:: QUOTED PASSAGE
Because a game like spore takes decades of man-hours to do right, and most open source developers have full-time jobs. When you pay for software - especially games - you're usually paying for a lot of thought and time from the developers/artists.
I'd like to add Battle for Wesnoth to the good FOSS games list. It and Vega Strike are the only two games that I've been playing recently. The only non-Free game I've seen recently that I've wanted to play is Portal, but the fact that it's not available without DRM, nor on any platform I own has meant that I haven't bought it.
I am TheRaven on Soylent News
The project site makes it pretty clear there's no design document for the game, no central vision of what it will be. They're going to design it once they've got the people together, so it's going to be one of those designed-by-committee games.
That way lies adequacy and weak gameplay.
Still, I wish them well and since they're off to a bad start it can only improve from here.
I don't see this becoming a "game" so much as it'll be a technology demo. The same way Elephants Dream was just masturbation material for artists. There wasn't anything in the way of real story being told, unless you really reach for some meaning in it. It's 11 minutes of "That's neat", but I'm never going to watch it again like Lord of the Rings or X-Men. I foresee roughly the same thing here, a bunch of people get together to show how deeply functional each of their subsystems is. Most of the "game" won't even have a purpose other than to show you how great Programmer X did collision detection, particle physics, etc. You'll be able to spend 5 minutes shooting cannon balls at a stack of barrels and watching them smash but otherwise there won't be much to do. Maybe it's pessimistic of me, but that's been my opinion of most games over the last decade. Everyone seems to be more proud of the intricacy of their work and doesn't understand why you think the game sucks, they think you just don't "get it". It's like they spend 3 years hand-crafting a #2 pencil and when I write a sentence then throw it away they're like "Hey, that thing was a work of art! I spent 13 months renting equipment at NASA to insert the lead using a bleeding-edge particle injector!" and I'm like "Yeah, but it still had one of those hard erasers that just smears what you're trying to erase so it's no good." I really subscribe to the idea that you need a single visionary to design a game. Otherwise it just becomes a pile of interesting components but it has no gestalt form.
::::
:: EXCERPTED RECORDS
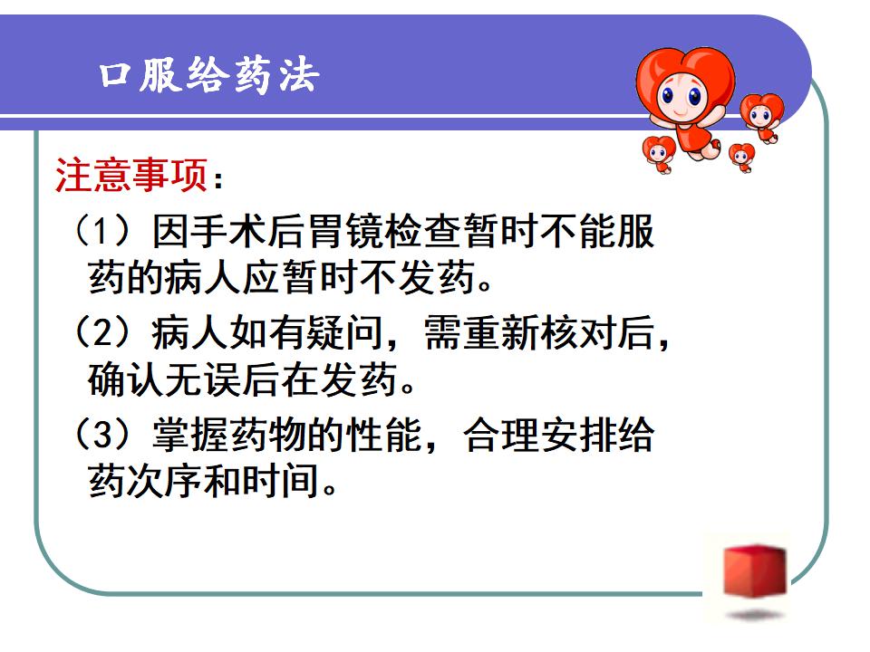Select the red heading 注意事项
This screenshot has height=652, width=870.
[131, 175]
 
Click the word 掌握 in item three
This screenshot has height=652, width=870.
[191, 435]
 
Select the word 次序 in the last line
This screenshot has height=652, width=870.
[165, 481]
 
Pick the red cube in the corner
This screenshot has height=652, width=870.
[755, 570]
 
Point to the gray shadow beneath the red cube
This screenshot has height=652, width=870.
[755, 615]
::::
:: EXCERPTED RECORDS
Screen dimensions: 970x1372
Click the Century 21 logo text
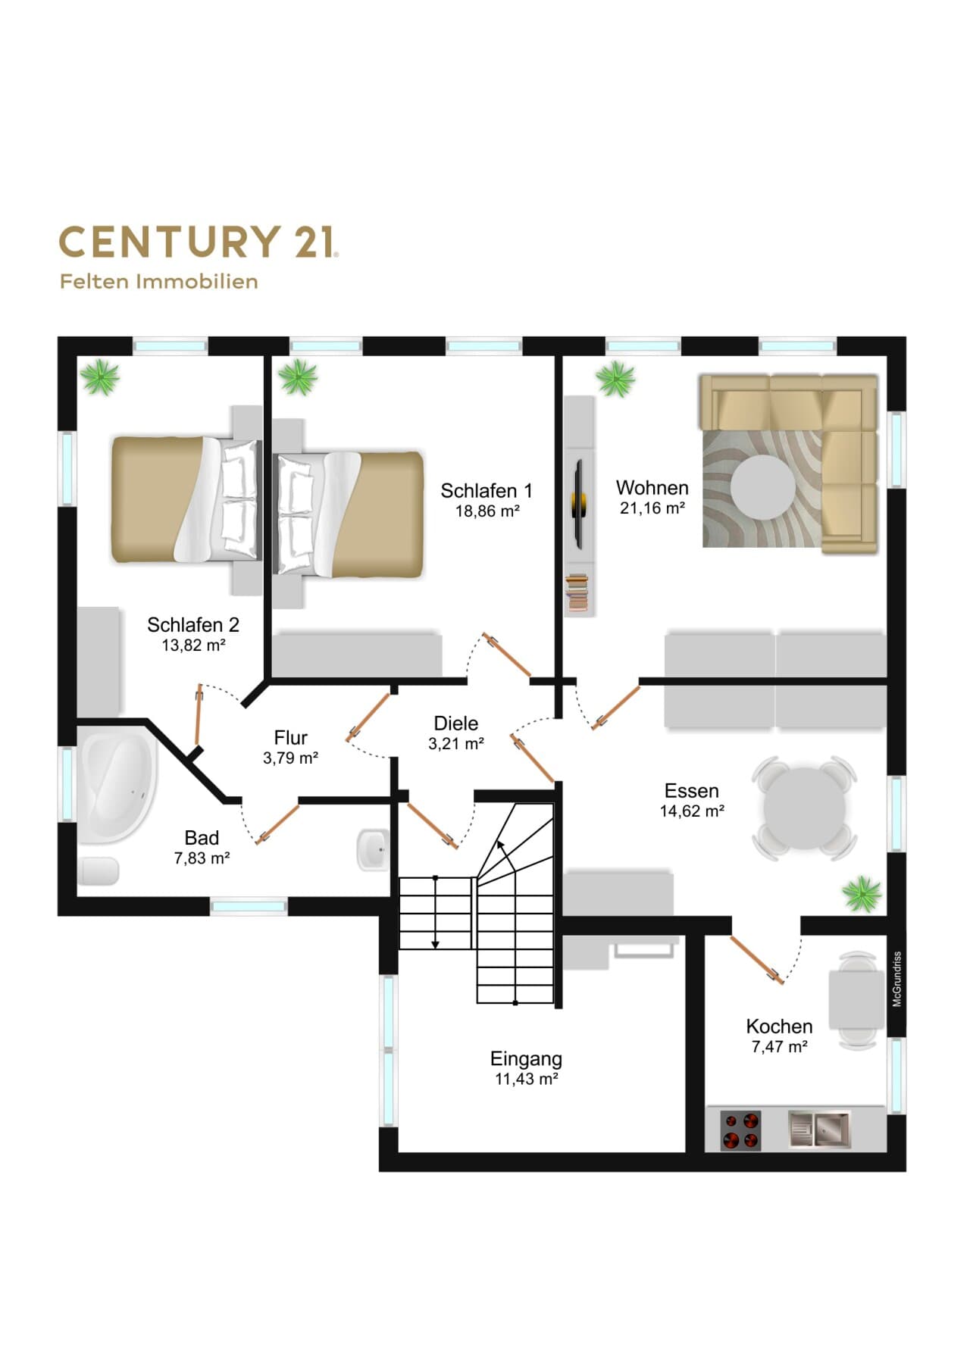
::::
:: EXCERPTED RECORDS
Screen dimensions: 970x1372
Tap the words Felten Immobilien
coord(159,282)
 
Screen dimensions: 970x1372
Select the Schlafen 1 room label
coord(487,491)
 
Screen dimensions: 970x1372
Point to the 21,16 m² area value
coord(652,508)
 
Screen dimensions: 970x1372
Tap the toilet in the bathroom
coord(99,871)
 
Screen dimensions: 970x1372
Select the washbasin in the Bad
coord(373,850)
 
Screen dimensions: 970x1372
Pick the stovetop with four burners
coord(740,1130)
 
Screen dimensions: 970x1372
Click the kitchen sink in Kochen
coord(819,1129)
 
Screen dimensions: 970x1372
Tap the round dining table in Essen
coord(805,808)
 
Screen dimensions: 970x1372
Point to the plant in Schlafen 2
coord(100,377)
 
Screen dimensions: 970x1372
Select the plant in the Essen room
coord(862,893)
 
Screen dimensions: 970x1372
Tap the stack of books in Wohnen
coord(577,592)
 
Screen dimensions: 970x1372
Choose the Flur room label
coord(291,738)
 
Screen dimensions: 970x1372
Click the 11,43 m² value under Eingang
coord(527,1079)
::::
_PROBLEMS AND TASKS_
1. Reproduce the comments on the open source game project word for word, between "Because a game" and "those designed-by-committee games.", inclusive.
2. Write the next part of the comments on the open source game project.

_RESPONSES_
1.
Because a game like spore takes decades of man-hours to do right, and most open source developers have full-time jobs. When you pay for software - especially games - you're usually paying for a lot of thought and time from the developers/artists.
I'd like to add Battle for Wesnoth to the good FOSS games list. It and Vega Strike are the only two games that I've been playing recently. The only non-Free game I've seen recently that I've wanted to play is Portal, but the fact that it's not available without DRM, nor on any platform I own has meant that I haven't bought it.
I am TheRaven on Soylent News
The project site makes it pretty clear there's no design document for the game, no central vision of what it will be. They're going to design it once they've got the people together, so it's going to be one of those designed-by-committee games.

2.
It seems to me that you (and just about all of slashdot) are missing the point.
I agree with you, the game is probably going to be crap. But even if they had a better than average chance of making a good game, it'd probably be crap, since most games are crap.
From what I see, the point of this game is to demonstrate that an OSS toolchain is a viable solution for game design. If they can create a game that works mostly and has reasonable gameplay, they will have accomplished the goal. If the game is lacking in the concept department, most people who make the decision to create a game will be able to see that although the game isn't vey good, the platform seems to work well enough to use as a foundation. If it ends up being a good game, it's a total home run, since they get free publicity.
I'm surprised that as a gaming professional, you don't see the possibilities here. I'm in the silicon design industry and if someone wanted to demonstrate chip design using OSS tools, I'd be mostly unconcerned about the final product.
The reality is that vendor tools are a serious pain an the ass. They are usually broken and support is mostly useless. Our internal tools are not much better as far as bugs, but since we have the source, there's at least some chance of getting it working in a reasonable amount of time. If someone demonstrated the 90% of what we needed was OSS and it had some miles under it, we'd be all over it.
That said, I'm sure they still have an uphill battle to achieve even a modest success, but I don't think it's hopeless.